[Pixel coordinate grounding data]
⟨

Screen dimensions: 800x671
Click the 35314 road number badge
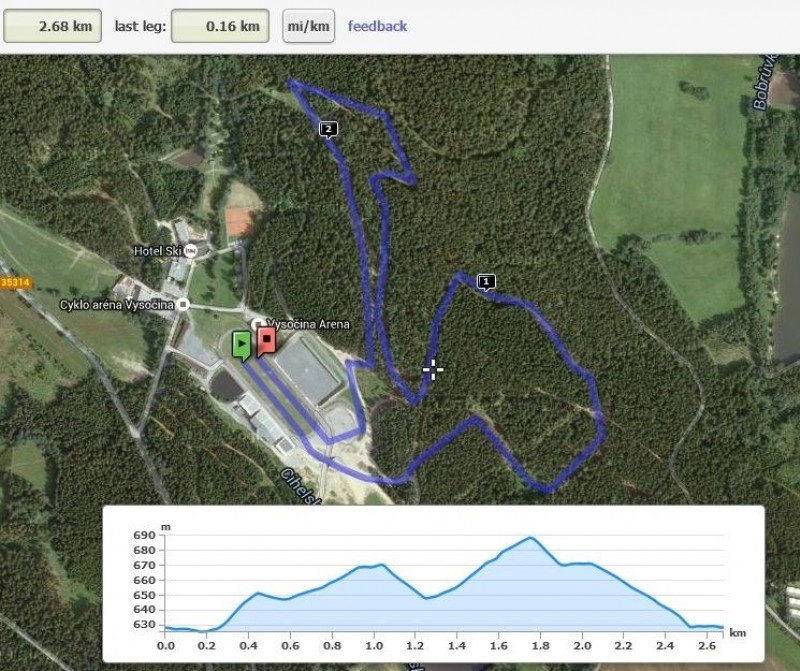15,283
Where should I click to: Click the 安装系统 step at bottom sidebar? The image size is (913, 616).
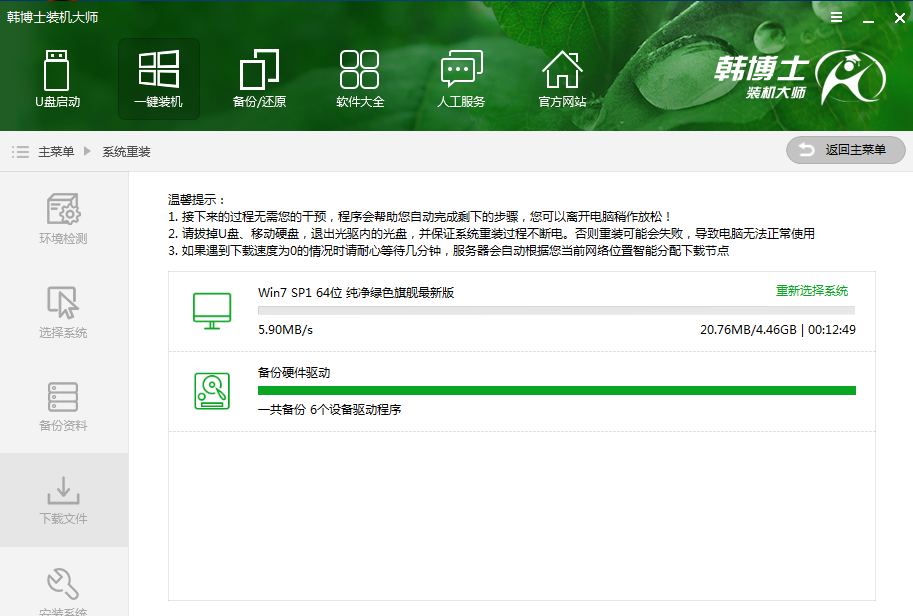(63, 601)
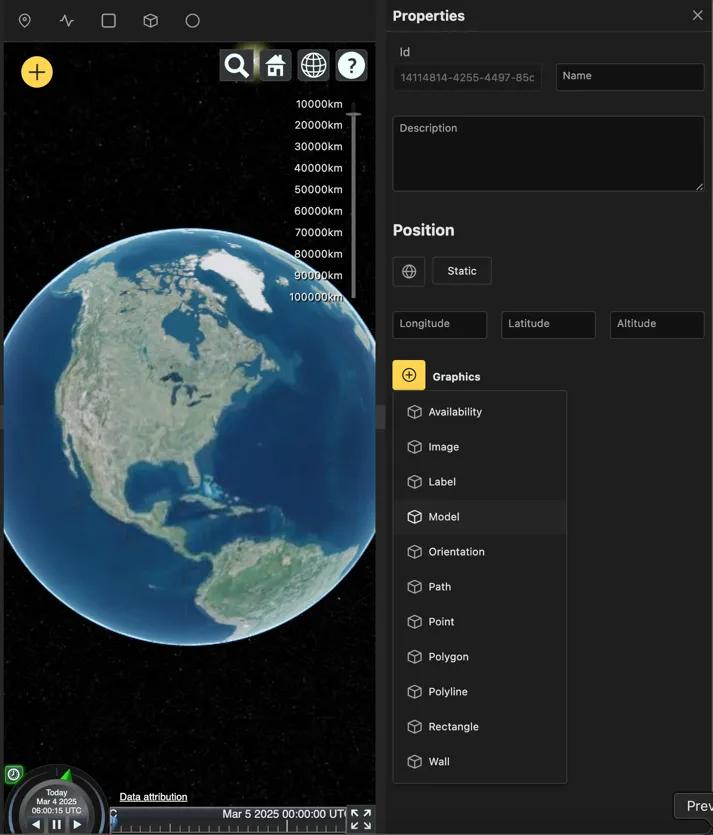
Task: Select the polyline path tool
Action: pos(67,21)
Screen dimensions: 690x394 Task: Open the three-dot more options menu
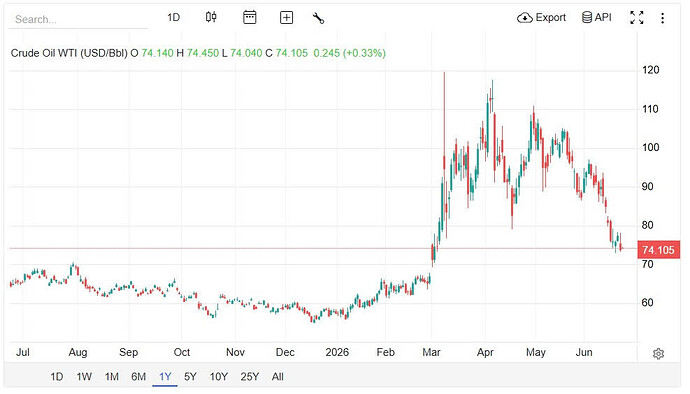662,18
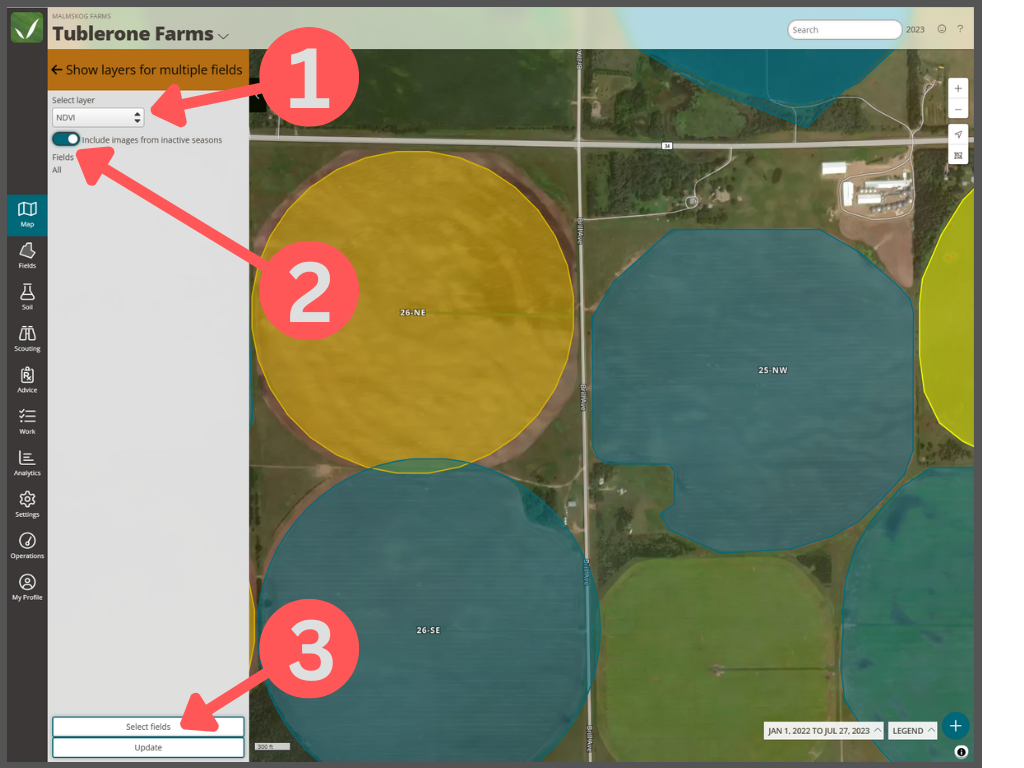Click the geolocation arrow on the map
This screenshot has height=768, width=1024.
(x=957, y=133)
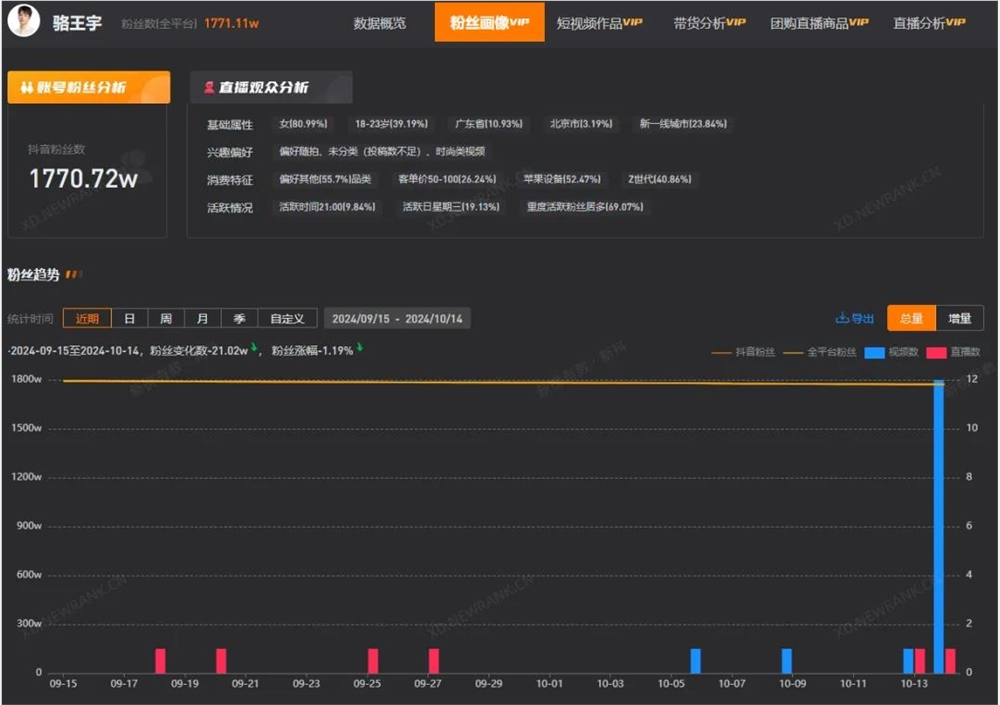Open the 带货分析VIP tab
1000x705 pixels.
coord(706,22)
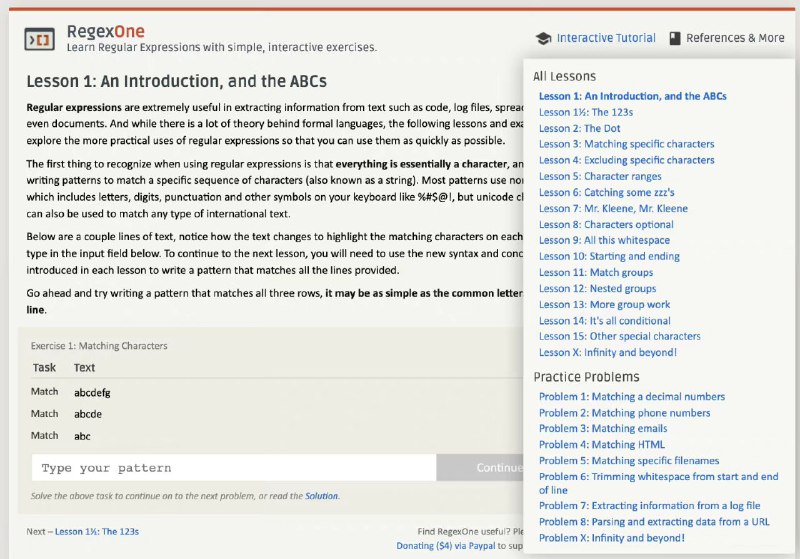Click the Type your pattern input field
Screen dimensions: 800x559
point(234,468)
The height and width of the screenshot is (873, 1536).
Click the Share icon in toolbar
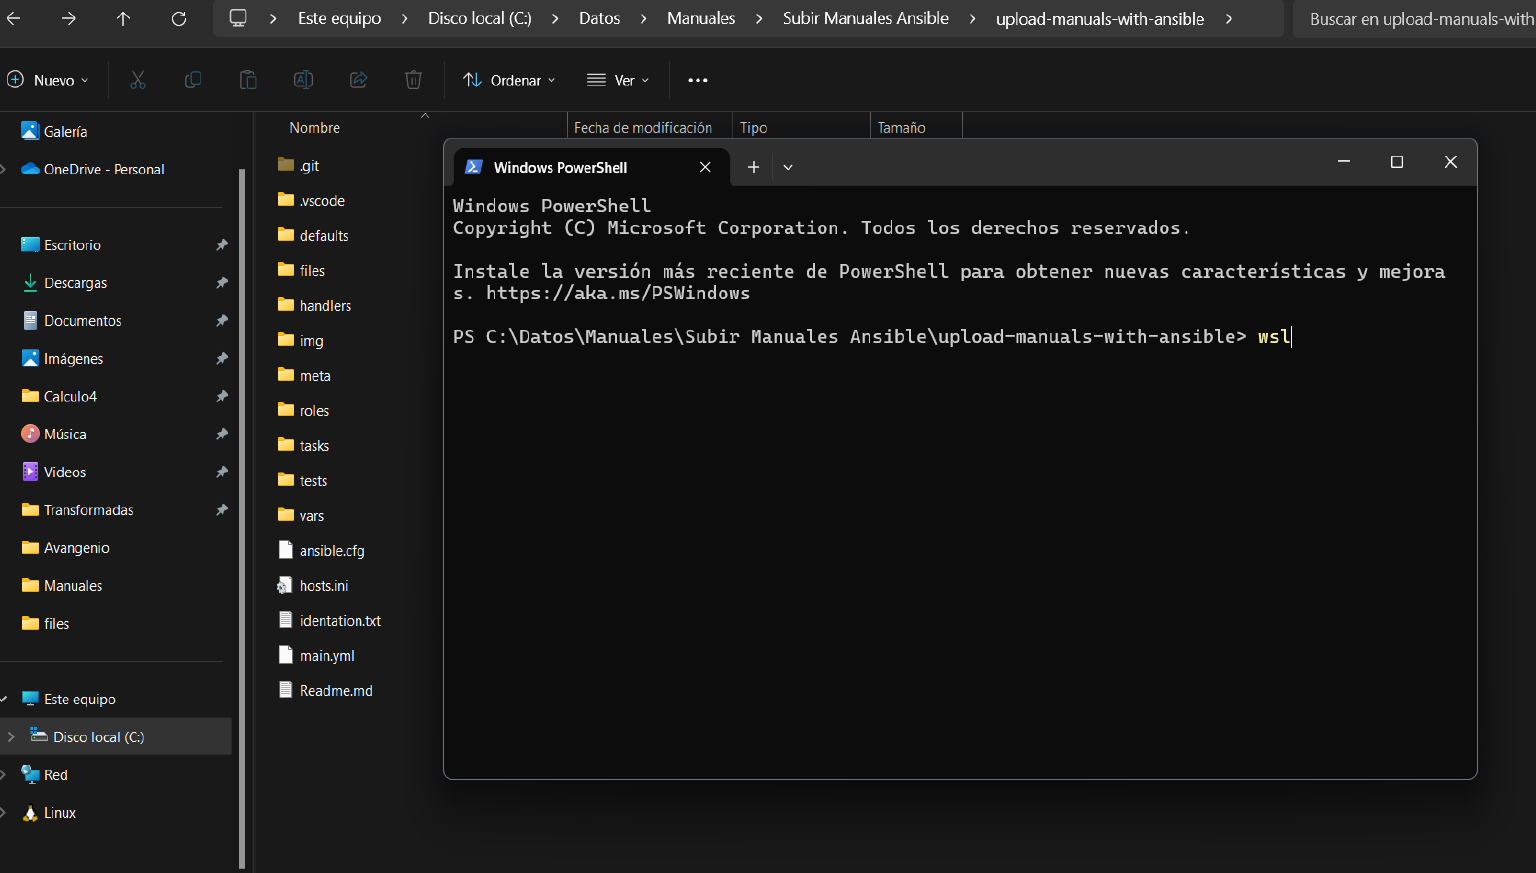click(358, 80)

⟩

WHAT TO PRODUCE >> For each line above, output its wording exactly and leave out any picture.

WRITTEN RESPONSE >>
Screen dimensions: 800x671
Click the 35314 road number badge
15,283
Where should I click to: Click the 安装系统 step at bottom sidebar? The image size is (913, 616).
(63, 601)
Task: Select the polyline path tool
Action: pos(67,21)
Screen dimensions: 690x394 Task: Open the three-dot more options menu
662,18
Click the geolocation arrow on the map
This screenshot has height=768, width=1024.
(x=957, y=133)
Open the 带货分析VIP tab
1000x705 pixels.
coord(706,22)
Click the Type your pattern input field
Screen dimensions: 800x559
point(234,468)
The height and width of the screenshot is (873, 1536).
Click the Share icon in toolbar
click(358, 80)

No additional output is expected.